The two main objections to this idea (which will never happen anyway) are that it's just another government "freebie", and that it somehow cheapens the degree a person would receive. As I wrote above, those arguments are just plain wrong, and could best be characterized as being the same thing that you can find in piles in a pasture with a strong, unpleasant odor.
First of all this is no freebie. Every student will have paid state sales and income taxes up to that point a portion of which goes to the college he or she will be attending. Second, providing two free years of Jr. College is an investment in the future of the country. A person with a degree will earn more income in his lifetime than someone without one. That means he will pay more in income taxes during his working years. Those taxes will be going back to the very government that gave him that "free" education.
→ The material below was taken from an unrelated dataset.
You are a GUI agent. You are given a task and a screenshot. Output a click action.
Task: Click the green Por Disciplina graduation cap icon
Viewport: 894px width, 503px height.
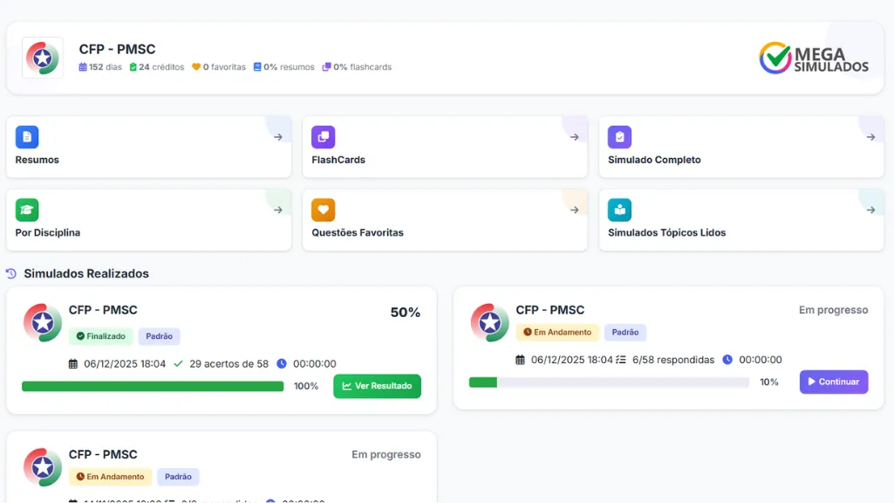(x=27, y=210)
Also, as I have pointed out in this space numerous times, the key to a strong national economy is a strong, prosperous middle class. That "free" education is the best way to build and keep that sort of middle class. As I have also pointed out before, the strong economy we enjoyed in the 1950's and 1960's was a direct result of the G.I. Bill that allowed so many young men to get a college education. It worked then, and it can work now.
As for free college cheapening the degree well that's just not so. Everybody is given at least 12 years of free public education, and that doesn't cheapen the worth of a high school diploma. You can't just show up every day for 12 years and get one. You have to do the class work, and pass exams to get it. You have to earn it.
It would be the same way with two years of free college. The free part just gets you in the classroom. You have to do the work in that classroom to get a degree.
When I went to college I paid for it with government backed loans and grants. I still had to go to class, pass exams, and write papers. I wasn't given anything, and the degree I got at the end was worth just as much as if I had been able to pay for college on the front end.
When It comes to the idea of providing two years of college for free, there are plenty of good reasons to do it, and only bogus ones not to.
But, as I wrote above, there's no way this current Congress will ever pass such a bill. And that's to our shame.